Mariz Tadros is Research Fellow at the Institute of Development Studies, University of Sussex, Brighton, U.K. There she is in “The Participation, Power and Social Change Team” (PPSC) which explores concepts and methods of 'participation' and how they can be used to improve the complex interactions between society and policy. She is also active as a journalist for Al-Ahram Weekly.
Gökce Yurdakul studied Sociology at the Bogazici University and Gender & Women’s Studies at the Middle East Technical University in Turkey. She has her PhD. from the University of Toronto, Department of Sociology where she received the Connaught Fellowship. Previously, she has taught courses on race, ethnicity, gender and immigration at the Trinity College Dublin and Brock University, St. Catharines, Canada. She was affiliated with the Free University, Berlin Program for Advanced German and European Studies as a post-doctoral fellow. She has published books and articles on immigrant integration, citizenship Islam in Europe and issues of Muslim women in Western Europe and North America. She has written articles for scholarly journals, such as “Annual Review of Sociology, Ethnic and Racial Studies, Journal of Ethnic and Migration Studies” and “German Politics and Society”. She has been working on policy reports fort he Canadian Council of Muslim Women and the United Nations Research Institute for Social Development. She is currently Professor of Diversity and Social Conflict at Humboldt-University Berlin, Institute for Social Sciences.

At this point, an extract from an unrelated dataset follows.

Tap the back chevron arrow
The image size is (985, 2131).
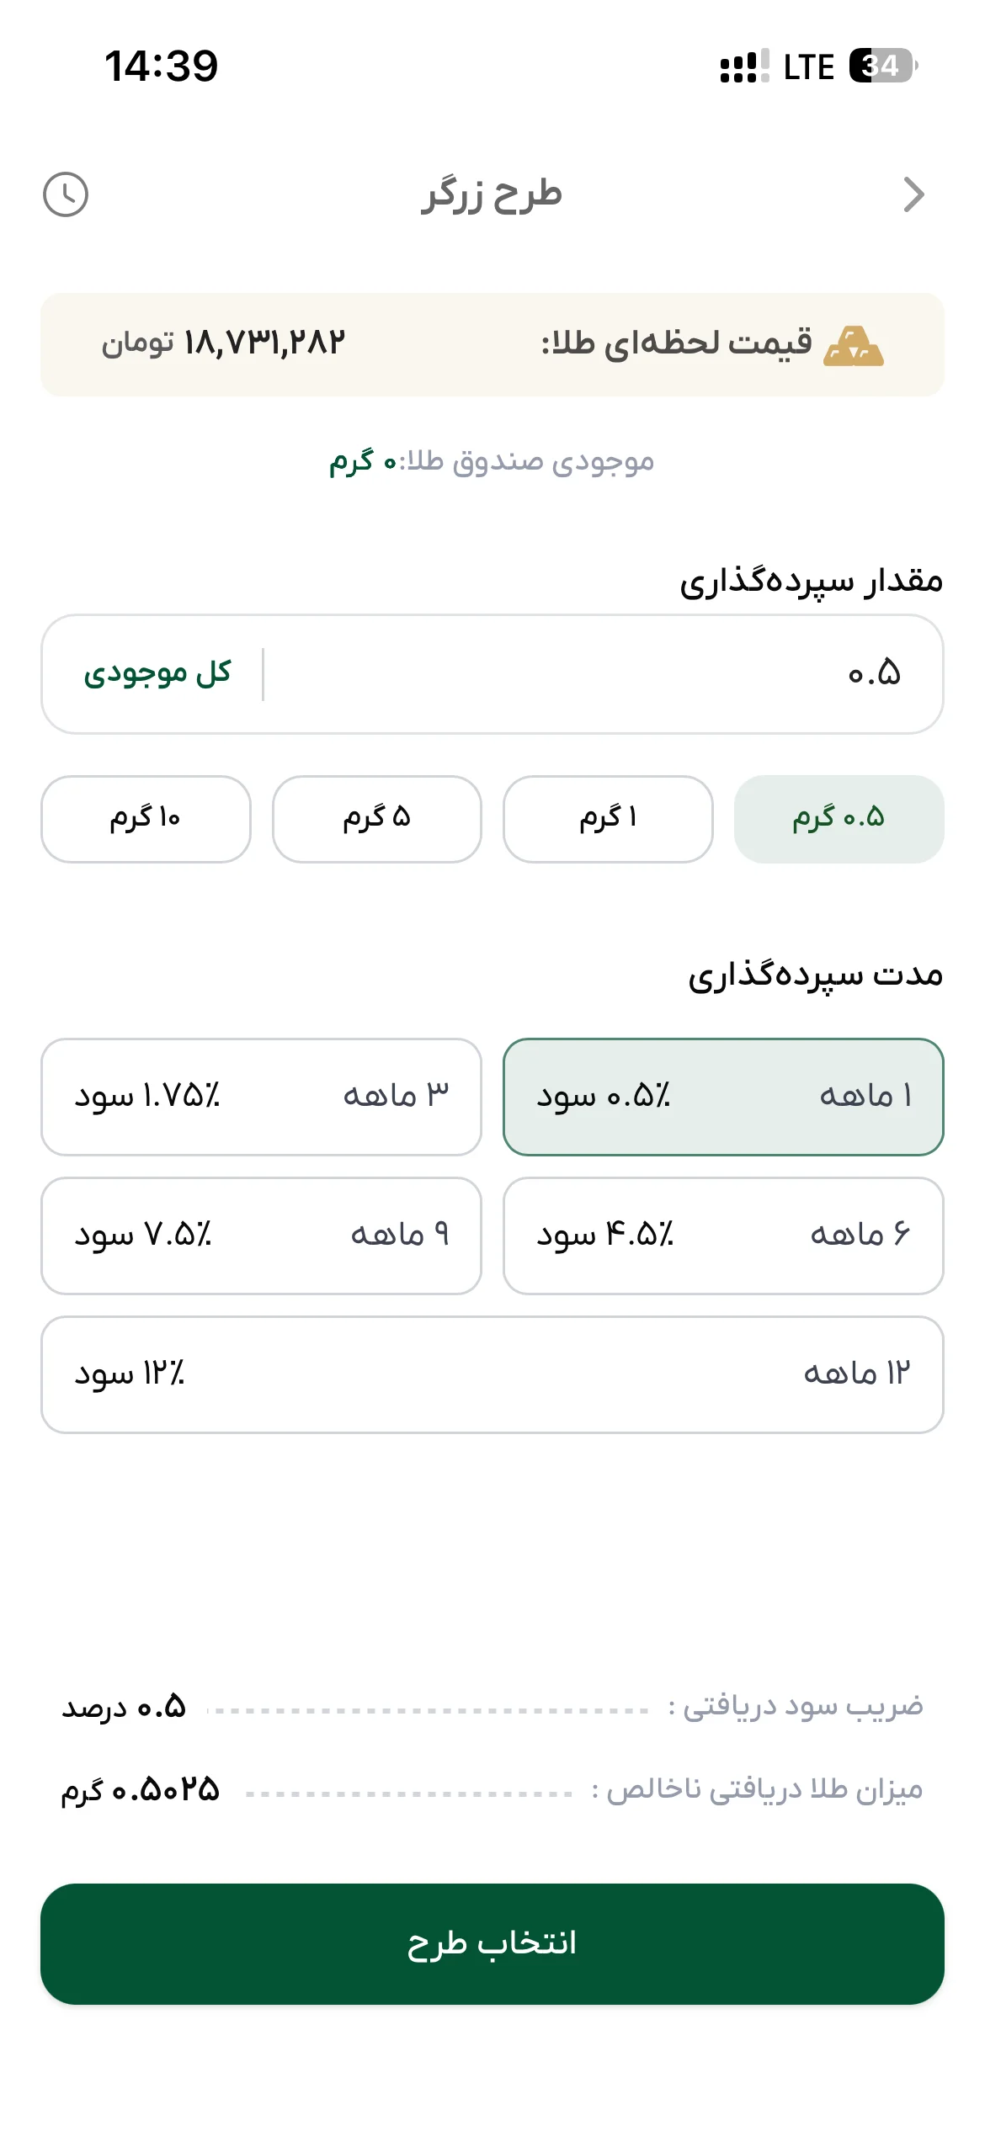tap(913, 194)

Renate Wilke-Launer is a free lance journalist. After getting her degree (social sciences) from the University of Göttingen she worked for many years as a freelancer in adult education, especially with working class people. After moving to Hamburg in 1979 she went to work for a small “alternative” bimonthly magazine on development issues and contributed to other journals as well, mainly related to the liberation struggle in Southern Africa and the UN’s World Conferences on Women in Copenhagen and Nairobi. She joined the Association of Protestant Churches and Missions in Germany in 1986 and edited their journal (now under the title “Eine Welt”). She moved on to edit “der überblick” in 1988, a renowned quarterly for ecumenical encounter and international cooperation and acted as its editor-in-chief until it was closed down at the end of 2007. With its background in the Protestant Churches “der überblick” focused on the world’s religions in quite a few issues (e.g. the fundamentalisms in all major religions, the growth of pentencostalism). Contributions came from all corners of the world and people from all walks of life, be it professors or practitioners, theologians and lay persons, church leaders and their critics, journalists and activists. The thematic issues allowed for articles from various angles and often challenged the conventional wisdom of the development community. After leaving the (protestant) Churches Development services Renate Wilke-Launer is a free lancer again. She serves on various committees, e.g. the North German Foundation for the Environment and Development and the Berlin Institute for Population and Development.